- **Directions for this task**
Reproduce the lines among the items below, beginning with the line that contains "1568x779 pixels." and continuing through the line that contains "This screenshot has width=535, height=478.", with both of those lines included. Omit the pictures from your answer.

[Start Material provided]

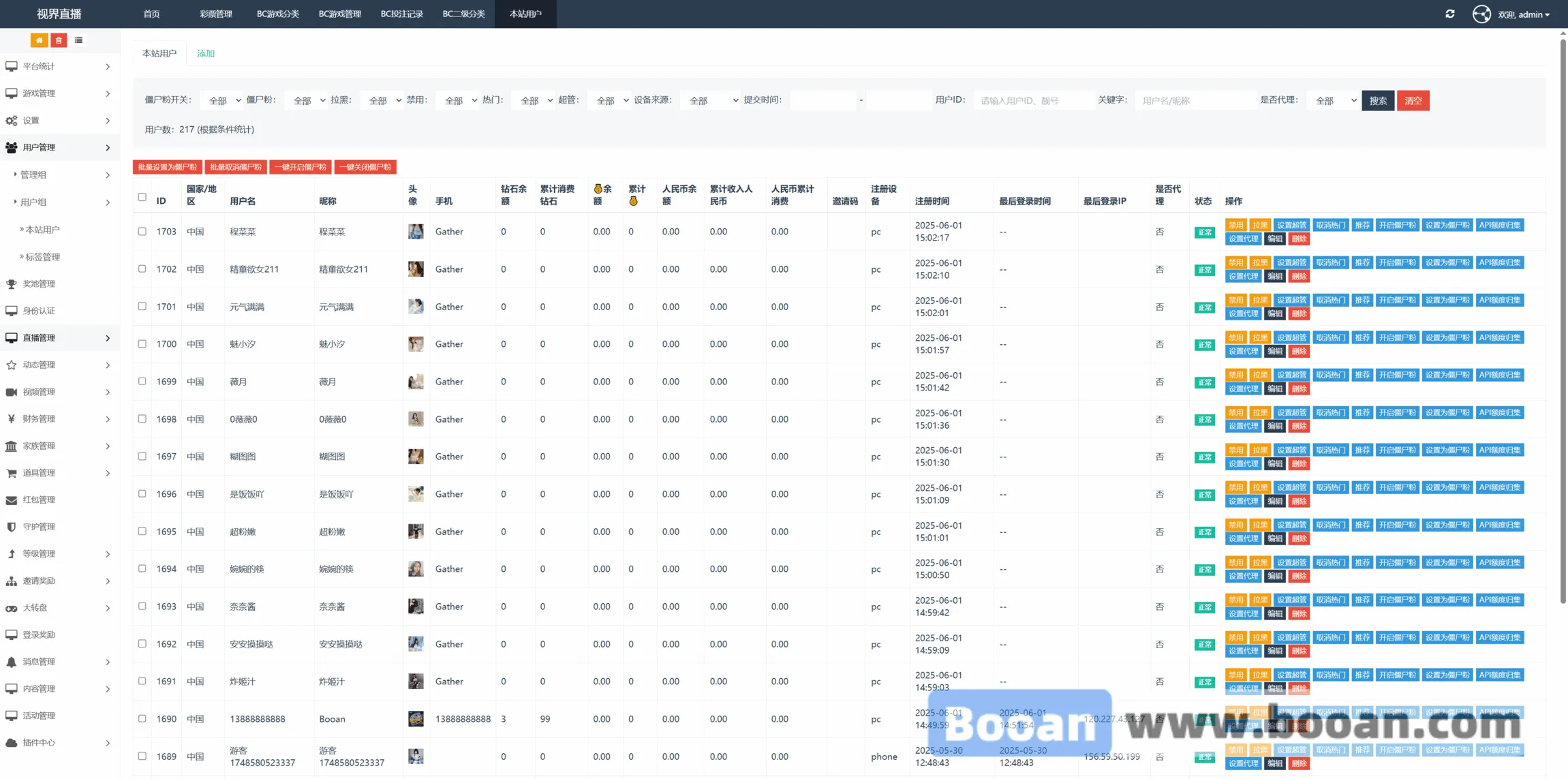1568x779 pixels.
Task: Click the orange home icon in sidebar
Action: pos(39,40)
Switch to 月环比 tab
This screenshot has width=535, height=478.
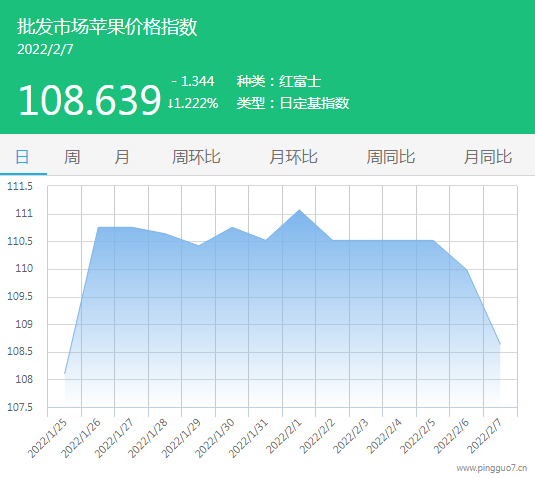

[End Material provided]
[Start Material provided]

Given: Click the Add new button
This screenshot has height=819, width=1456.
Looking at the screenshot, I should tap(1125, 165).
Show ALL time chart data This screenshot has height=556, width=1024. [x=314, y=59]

[End Material provided]
[Start Material provided]

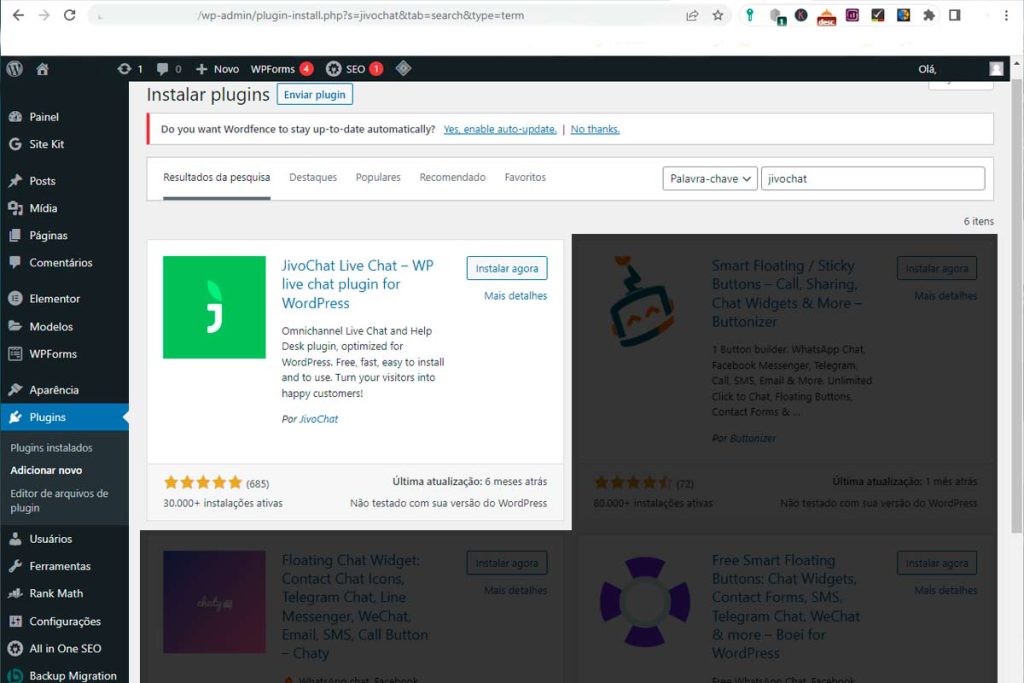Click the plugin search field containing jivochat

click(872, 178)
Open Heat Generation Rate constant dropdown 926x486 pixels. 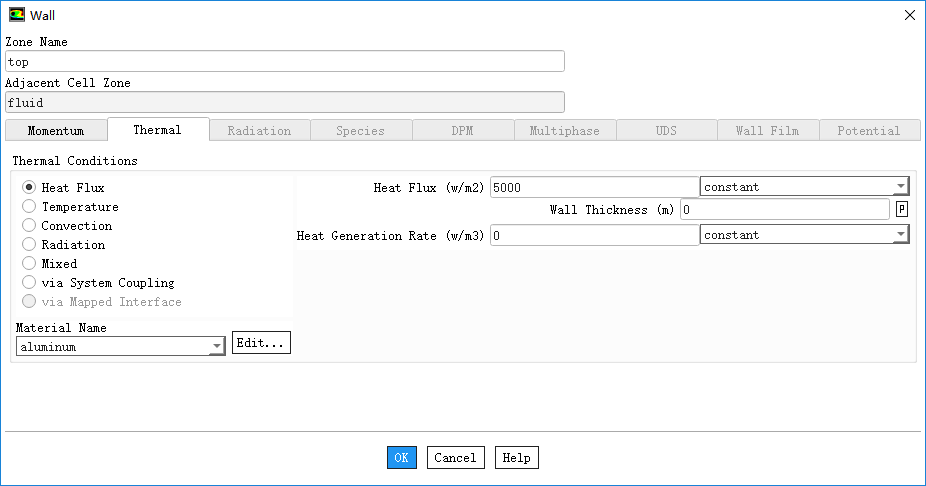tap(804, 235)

[End Material provided]

- **Reply to the exercise**
1568x779 pixels.
Task: Click the orange home icon in sidebar
Action: pos(39,40)
Switch to 月环比 tab
This screenshot has width=535, height=478.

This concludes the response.